### Your task
Continue the Frank Cedervall obituary from its last sentence onward.

### Page extract
= = =

A 1996 obituary of Frank Cedervall, an organizer for the IWW involved in the union's efforts around Cleveland and Detroit during the 1930s.
Frank R. Cedervall was walking through Public Square one day in the early 1930s, when he saw a woman perched on a platform lauding the work of unions.
Mr. Cedervall's wife, Jennie, said the soap boxer's name and the specifics of her speech have dulled with time, but not the impact her message had on her husband. A few years after hearing her, Mr. Cedervall and his younger brother, Tor, would be the chief union organizers in Cleveland for the Industrial Workers of the World . It was in this capacity, that Mr. Cedervall, of Willoughby, distinguished himself as a "soap boxer."
Throughout union circles, his oratorical gifts proved legendary.
In a March 1995 "Esquire" magazine article on Jimmy Hoffa, the former Teamster head is quoted as having said he learned some of his speechmaking skills from Mr. Cedervall: "I was with the IWW, and I followed Frank Cedervall around and learned how to make speeches from him. You spoke on a table top in a park, and you had to holler loud enough to be heard."
Mr. Cedervall, 92, died Monday at LakeWest Hospital in Willoughby.
Born Frans Reinhold Cedervall in Sweden, he lived there and in Norway and England before immigrating to the United States at 12.

= = =

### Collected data
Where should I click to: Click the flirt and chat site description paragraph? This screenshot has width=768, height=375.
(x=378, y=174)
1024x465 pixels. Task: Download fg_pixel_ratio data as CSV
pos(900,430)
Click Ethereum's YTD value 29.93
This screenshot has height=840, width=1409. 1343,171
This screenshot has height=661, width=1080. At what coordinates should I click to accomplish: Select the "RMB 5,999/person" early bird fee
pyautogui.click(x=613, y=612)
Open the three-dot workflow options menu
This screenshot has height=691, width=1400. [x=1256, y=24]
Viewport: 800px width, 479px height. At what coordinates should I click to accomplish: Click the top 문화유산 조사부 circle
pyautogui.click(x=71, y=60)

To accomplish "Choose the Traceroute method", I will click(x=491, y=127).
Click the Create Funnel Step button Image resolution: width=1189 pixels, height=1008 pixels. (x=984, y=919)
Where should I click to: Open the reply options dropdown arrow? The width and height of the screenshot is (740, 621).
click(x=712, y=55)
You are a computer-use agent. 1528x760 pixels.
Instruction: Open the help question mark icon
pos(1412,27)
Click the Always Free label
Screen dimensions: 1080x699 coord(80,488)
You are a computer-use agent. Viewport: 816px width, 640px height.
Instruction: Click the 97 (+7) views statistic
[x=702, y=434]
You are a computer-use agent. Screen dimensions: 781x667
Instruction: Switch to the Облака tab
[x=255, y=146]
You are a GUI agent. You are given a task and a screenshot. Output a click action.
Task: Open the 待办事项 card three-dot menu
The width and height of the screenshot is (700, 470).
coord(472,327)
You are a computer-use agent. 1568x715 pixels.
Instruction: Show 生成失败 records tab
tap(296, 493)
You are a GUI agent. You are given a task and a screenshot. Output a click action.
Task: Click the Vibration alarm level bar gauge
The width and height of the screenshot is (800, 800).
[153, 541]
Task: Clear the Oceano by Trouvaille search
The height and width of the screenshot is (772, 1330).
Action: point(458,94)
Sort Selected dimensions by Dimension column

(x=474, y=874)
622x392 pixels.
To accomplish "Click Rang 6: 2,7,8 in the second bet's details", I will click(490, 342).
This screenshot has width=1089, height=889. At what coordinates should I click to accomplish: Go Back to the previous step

= = =

### Exercise output
The height of his organizing efforts were in the 1930s, when he and Tor, who died in 1989, helped make Cleveland an IWW stronghold with a peak membership of 3,000.
Even after his organizing days were long over, Mr. Cedervall remained a soap boxer, whether it was addressing antiwar protest rallies of the 1960s or joining student protesters at Kent State University in 1977 demonstrating against a gym being built on the site where students were slain in 1970.
Even into his twilight years, Mr. Cedervall continued to bill himself as the "Last Great Soap Box Orator."
"Being a soap boxer was in his blood," said Mr. Cedervall's daughter, Patricia Lewis of Willoughby. "He kept thinking there was always some shop we [the union] could organize," she said.
Lewis said union organizing - especially speechmaking - was like religion to her father, who described himself as an "unattached radical."
"He was more or less an agnostic, so he believed in making heaven on earth, instead of an afterlife," she said. "He had a dream of making life better for people. He saw unions as a way of doing this."
But organizing for Industrial Union 440, the IWW local, proved to be anything but heavenly for the Cedervall brothers.
Most notable was the charwomen's strike of 1935, in which the IWW attempted to organize female custodial workers at Terminal Tower. For more than five months, 80 women walked the picket line in a protest that proved especially violent.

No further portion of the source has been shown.